March 1, 2021 By Brooke Parry Castro

Kumquat Summer

We spend the summer picking kumquats from neighbors’ trees, all bare feet and little girl giggles and sun-bleached hair. We eat the kumquats peel and all (the sweetest part) and leave no trace except sticky fingers and a neighborhood of bare Nagami trees. Sometimes the senile woman raps on her window. Sometimes we give her the finger. She could never run as fast as us. Never in a million years.

When we’re full we sit on the sidewalk and flip figeater beetles on their backs and watch their iridescent bellies shimmer in the sun like broken glass. Green gems. Fish scales. (Sometimes we crunch them under our heels, like fortune cookies).

Anhingas dry their feathers at the foot of the retention pond, birds made of oil and serpentine necks. Once we watched a devil bird drag a fish through the sky, water falling, feathers scathed by Florida sun.
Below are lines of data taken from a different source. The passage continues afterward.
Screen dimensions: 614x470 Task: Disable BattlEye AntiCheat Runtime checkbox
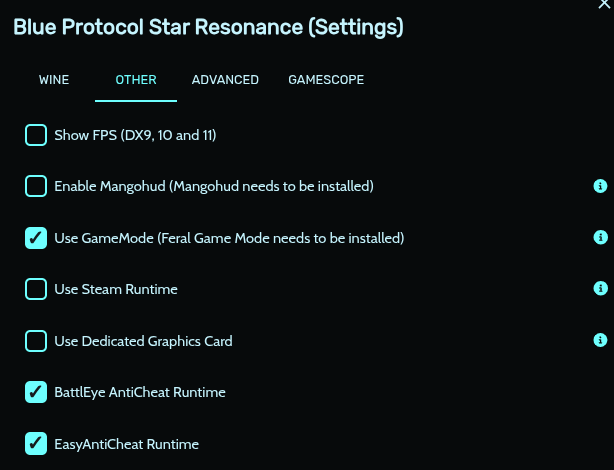pyautogui.click(x=36, y=392)
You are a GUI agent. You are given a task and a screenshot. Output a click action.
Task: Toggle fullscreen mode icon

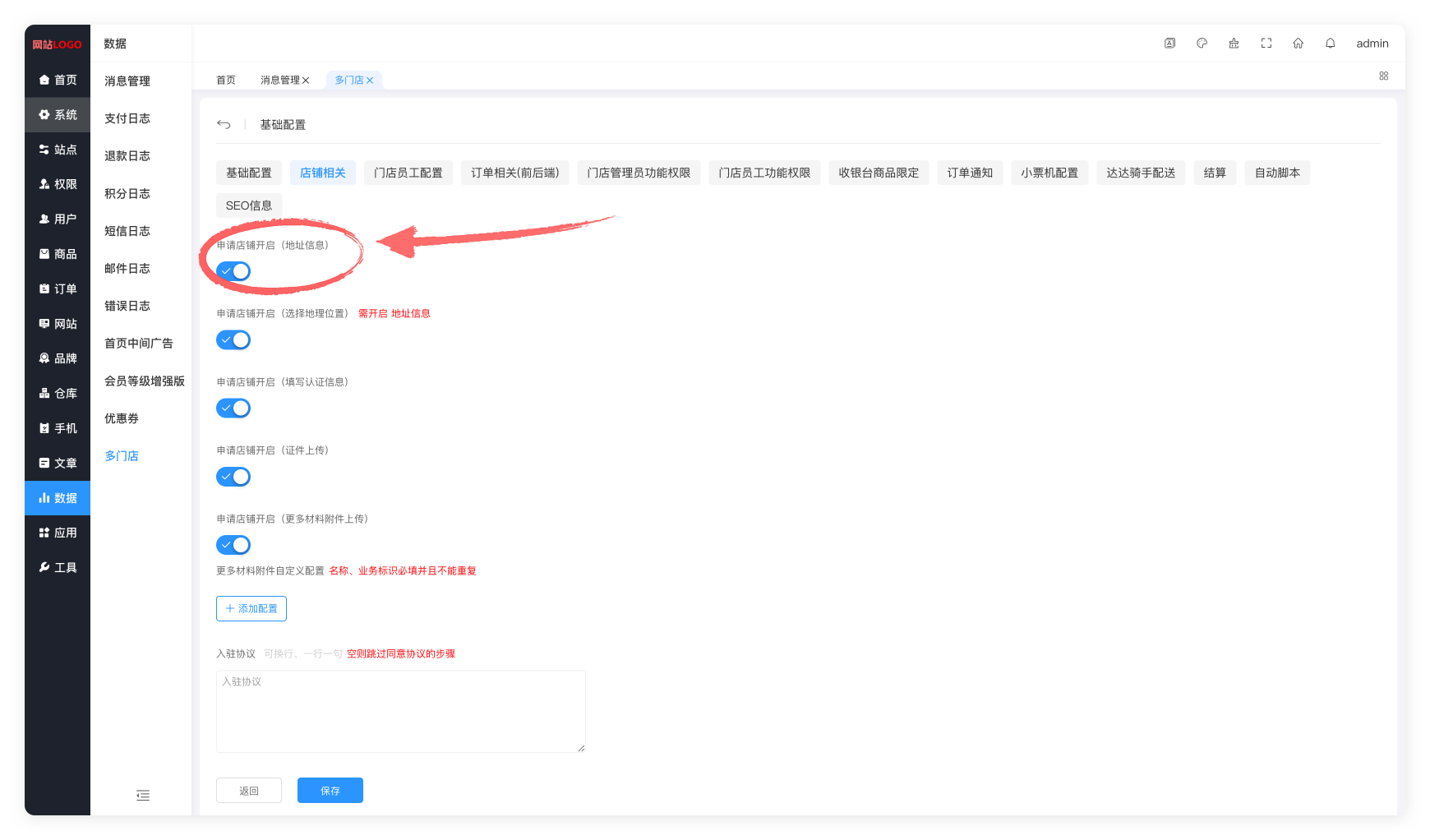(1266, 44)
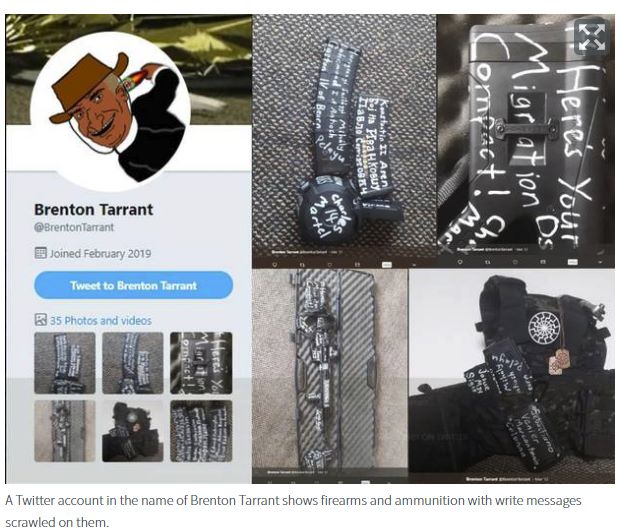The width and height of the screenshot is (622, 532).
Task: Click the reply icon under the top right photo
Action: pos(460,262)
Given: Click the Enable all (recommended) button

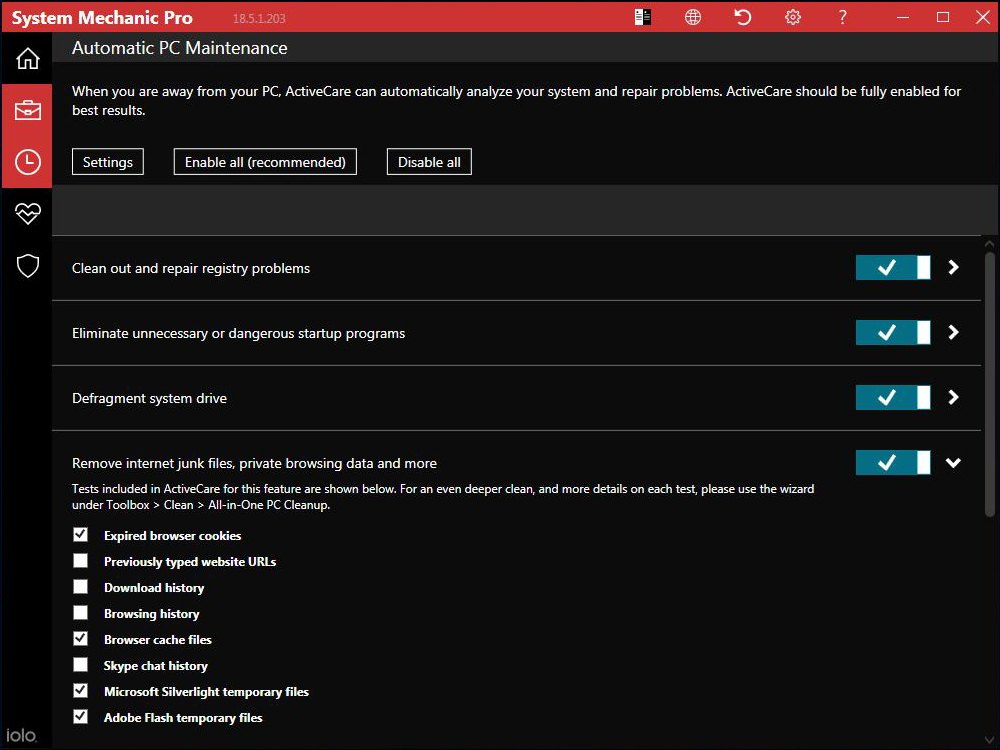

The sky burns at six and goes gray at seven. Mosquitos come at eight, knuckle-sized and thirsty. They’re worse near the water so we try to stay away.

Down the street we play games with older kids. They tell us to fill their buckets with kumquats and not to come back until we’re done. Easy. We sneak through yards and pluck fruit like feathers. We hop through puddles of porch light.

When it’s done the older kids pelt kumquats at windows and cars, at houses hard enough to bruise. Dogs bark. The older kids tell us we better stay put. No moving, we’re watching. They run when front doors swing open.

In the middle of the road, we face the houses and smile.

About Brooke Parry Castro

Brooke Parry Castro is a writer and student at the University of South Florida where she spends most of her time swatting away mosquitos. Her short stories have appeared in White Wall Review, 101 Words, and others. You can find her at www.brookeparry.com

Artist Credit:

Based out of Orlando, Katiana Robles is a multidisciplinary artist who sculpts, paints, and illustrates in a variety of media including some edible ones. Her work has been exhibited throughout Central Florida; most notably at Orlando City Hall, City Arts Factory, and Osceola Arts. To see more of her whimsical work follow her on Instagram @kat_robles.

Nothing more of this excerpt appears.